The hiPSC-derived corneal endothelial progenitor-like cell recovers the rabbit model of corneal endothelial dystrophy.

ABSTRACT

INTRODUCTION: Corneal endothelial dysfunction results in cornea opacity, damaging sightedness, and affecting quality of life. A corneal transplant is the current effective intervention. Due to the scarcity of donated cornea, such an unmet medical need requires a novel therapeutic modality. OBJECTIVES: Customizing patients' corneal endothelial progenitor cells with proliferative activity and lineage restriction properties shall offer sufficient therapeutic cells for corneal endothelial dystrophy. METHODS: The customized induced human corneal endothelial progenitor-like cell (iHCEPLC) was obtained through cell fate conversions starting from PBMC (peripheral blood mononuclear cell), hiPSC (human induced pluripotent stem cell), and hNCC (human neural crest cell), while it finally reached the iHCEPLC state via a series of induction. Several molecular diagnoses were applied to depict its progenitor state, including RNAseq, FlowCytometer, immunostainings, and rtPCR. Significantly, it can be induced to gain differentiation maturity through contact inhibition. In addition, a BAK-mediated rabbit model of corneal endothelial dystrophy was established in the present study to test the therapeutic effectiveness of the iHCEPLC. RESULTS: After inducing cell fate conversion, the specific HCEC markers were detected by rtPCR and immunostaining in iHCEPLC. Further, RNAseq was applied to distinguish its progenitor-like cell fate from primary human corneal endothelial cells (HECE).

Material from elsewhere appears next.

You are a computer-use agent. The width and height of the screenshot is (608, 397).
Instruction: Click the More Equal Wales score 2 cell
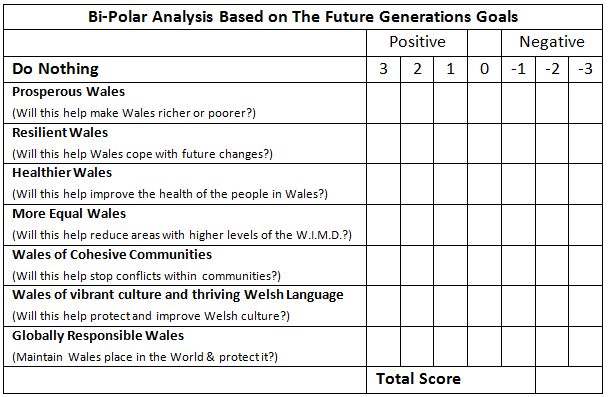(x=417, y=225)
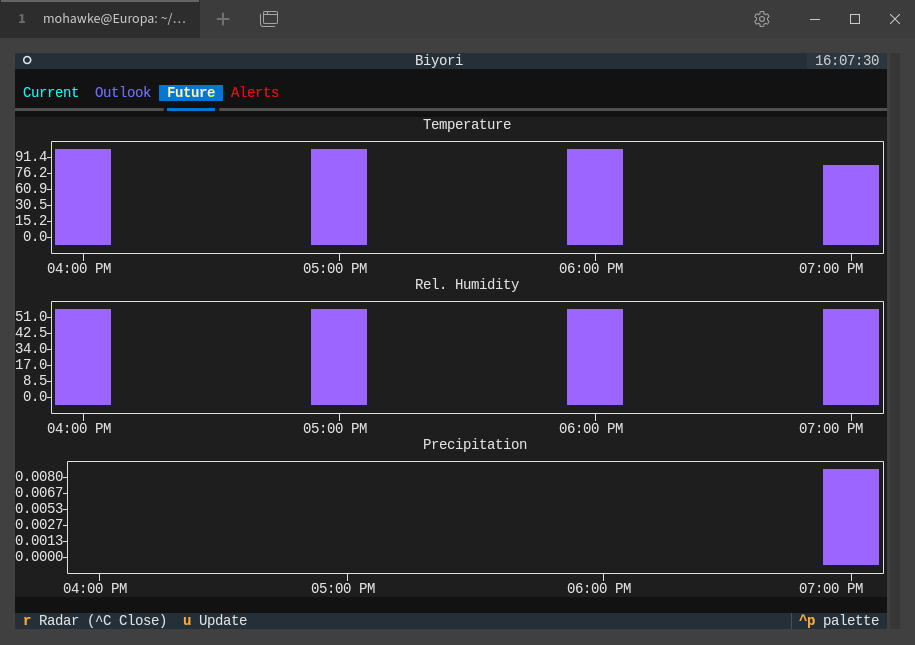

FlowCytometry profiled the heterogeneity subpopulation, consistently displaying a subtle difference from primary HCEC. A terminal differentiation can be induced in iHCEPLC, addressing its progenitor-like fate. iHCEPLC can restore the BAK-based rabbit model of corneal endothelial dystrophy. Immunohistochemistry verified that such acuity restoration of the BAK-treated cornea is due to the introduced iHCEPLC, and such therapeutic effectiveness is observed in the long term. CONCLUSION: Here, we demonstrated that customized iHCEPLC has long-term therapeutic efficacy. As a progenitor cell, our iHCEPLC has a restricted cell lineage nature and can proliferate in vitro, supporting sufficient therapeutic candidate cells. Due to the immune-privileged nature of the cornea, our iHCEPLC proves the principle of therapeutical feasibility in both autogenic and allogeneic modalities.